Después de leer y releer este fragmento me resulta menos violento el pescozón arquetípico.
El ninguneo es más cruel cuando quien lo comete es inconsciente de estar ninguneando, porque en ello va el soporte de los peores rasgos de la tradición patriarcal. La mujer convertida en un mueble que se limpia, que se pule, que se trata con mimo y cariño, porque sirve para darnos placer y ayuda, no para merecer más que el agradecimiento del hombre.
El cuento “Ensalada de tomate” es otra joyita de la violencia que se da desde el mismo montaje técnico del cuento concebido a partir de mudas espaciales centelleantes, que no permiten al lector acomodarse en ninguno de los dos escenarios. En uno, la mujer prepara la ensalada mientras vigila al marido que tiene la manía de “pellizcar” la comida con las manos embarradas de la grasa con la que le da mantenimiento a su motocicleta. En el otro escenario, el ginecólogo le realiza un examen, pues lleva días con flujos y dolores pélvicos.
Si no fuera por el desenlace trágico y el verdadero mensaje del cuento podría parecer graciosa, hasta cómica, la lucha sorda que se establece entre los dos delante de los calderos: él tratando de meter las manos y ella evitando que los alimentos se contaminen con la grasa de la motocicleta, pero más gracioso podría resultar —qué acontecimiento trágico no tiene su parte cómica— cuando el médico descubre qué le povoca los dolores:
Me subo a la mesa de la consulta, desabotono la falda y lo dejo hacer.
—Ay, mujeres, se dejan tocar con las manos sucias y después vienen a que yo las cure —me dice con pena.
Indignación, vergüenza, humillación.
Con los pies en los estribos de la mesa, el médico hurga dolorosamente en mi interior
—¿Su esposo anda en moto? —pregunta y con las pinzas saca algo negro y viscoso.
Se lo lleva sin repulsión a la nariz.
—¡Lo que me temía: grasa de pedal! Señora, cuídese…

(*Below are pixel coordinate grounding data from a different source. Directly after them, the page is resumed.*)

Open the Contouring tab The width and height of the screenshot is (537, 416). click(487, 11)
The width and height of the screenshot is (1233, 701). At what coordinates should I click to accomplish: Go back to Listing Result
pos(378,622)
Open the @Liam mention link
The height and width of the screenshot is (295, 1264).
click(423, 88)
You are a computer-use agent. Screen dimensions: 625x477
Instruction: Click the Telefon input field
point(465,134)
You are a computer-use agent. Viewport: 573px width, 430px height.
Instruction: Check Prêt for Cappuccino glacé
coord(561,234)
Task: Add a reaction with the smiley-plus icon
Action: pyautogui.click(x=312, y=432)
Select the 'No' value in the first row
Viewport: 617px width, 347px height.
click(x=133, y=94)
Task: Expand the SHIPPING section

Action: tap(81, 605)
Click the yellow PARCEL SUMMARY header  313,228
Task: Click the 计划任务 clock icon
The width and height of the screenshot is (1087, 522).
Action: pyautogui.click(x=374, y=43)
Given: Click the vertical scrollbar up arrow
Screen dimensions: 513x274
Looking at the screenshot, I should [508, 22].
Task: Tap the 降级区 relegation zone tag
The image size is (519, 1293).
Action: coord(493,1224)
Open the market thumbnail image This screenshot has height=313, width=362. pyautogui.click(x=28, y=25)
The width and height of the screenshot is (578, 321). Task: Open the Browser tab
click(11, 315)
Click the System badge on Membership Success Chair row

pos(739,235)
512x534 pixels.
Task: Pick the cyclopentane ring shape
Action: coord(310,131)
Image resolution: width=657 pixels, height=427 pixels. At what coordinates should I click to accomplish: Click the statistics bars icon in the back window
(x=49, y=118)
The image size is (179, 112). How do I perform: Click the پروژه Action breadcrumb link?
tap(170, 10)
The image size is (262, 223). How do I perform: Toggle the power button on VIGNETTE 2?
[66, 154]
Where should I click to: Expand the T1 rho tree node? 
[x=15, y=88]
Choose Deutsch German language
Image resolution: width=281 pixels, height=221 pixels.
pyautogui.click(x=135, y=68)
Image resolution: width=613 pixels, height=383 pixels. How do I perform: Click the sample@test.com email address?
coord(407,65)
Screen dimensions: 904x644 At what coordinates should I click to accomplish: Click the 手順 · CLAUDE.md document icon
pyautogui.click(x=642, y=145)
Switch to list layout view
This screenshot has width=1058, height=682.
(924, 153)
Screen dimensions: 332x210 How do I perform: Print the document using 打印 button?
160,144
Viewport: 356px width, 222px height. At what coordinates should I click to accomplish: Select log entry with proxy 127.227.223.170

Cualquier sonso podría pensar que esta —como las demás mujeres del libro— es una débil, una guanajona... y casi podríamos darle la razón si no conociéramos qué procesos sicológicos tienen que suceder para que alguien se convierta en un siervo, en un mierdepollo, en un tareco, que en lenguaje menos coloquial también se nombra: víctima.